◆ Assigned task: Return the following lines and nothing else: the one holding "This screenshot has height=601, width=1000." and all those after it in the records below, unchanged, minus any pictures.

◆ Provided records:
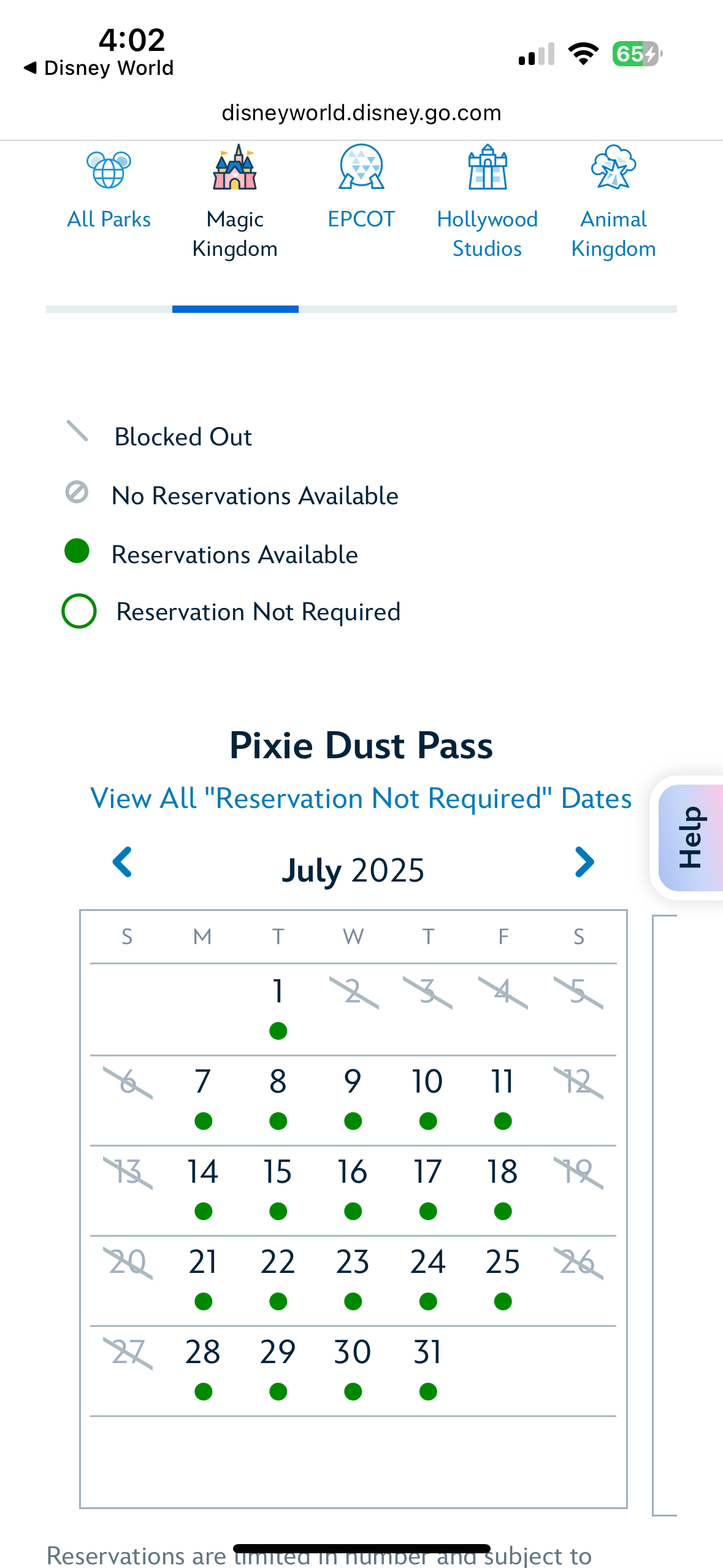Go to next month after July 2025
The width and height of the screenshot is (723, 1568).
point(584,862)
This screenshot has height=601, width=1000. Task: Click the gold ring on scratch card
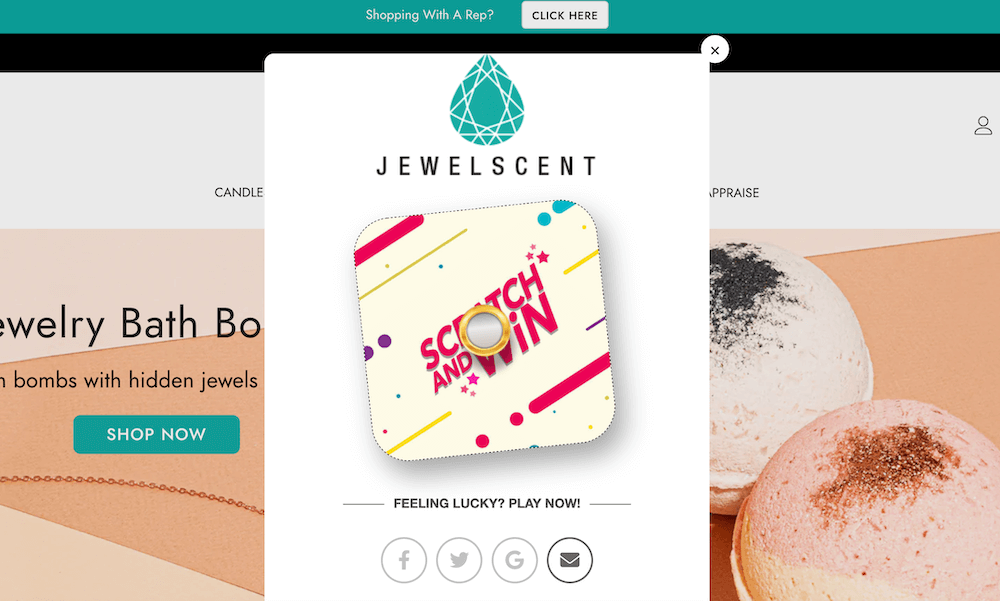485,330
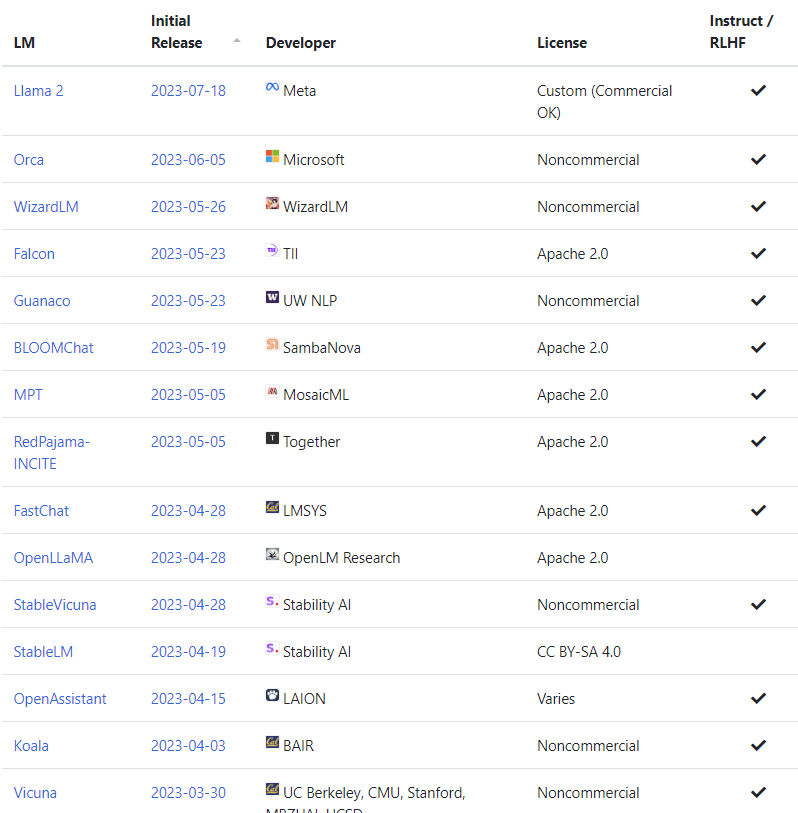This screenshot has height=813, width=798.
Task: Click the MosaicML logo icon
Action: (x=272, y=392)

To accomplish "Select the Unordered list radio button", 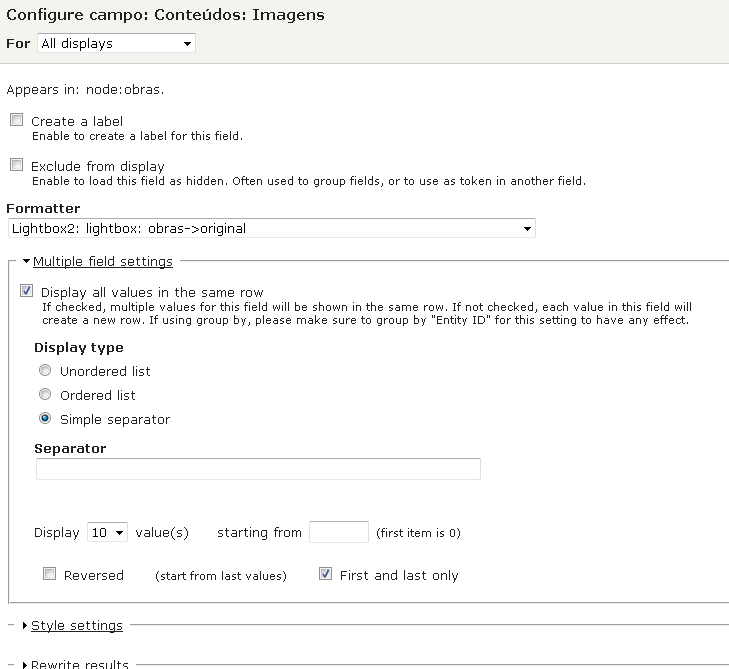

◆ Answer space:
This screenshot has height=601, width=1000. Task: Click the gold ring on scratch card
485,330
This screenshot has height=813, width=798.
Task: Click the MosaicML logo icon
Action: (x=272, y=392)

To accomplish "Select the Unordered list radio button", 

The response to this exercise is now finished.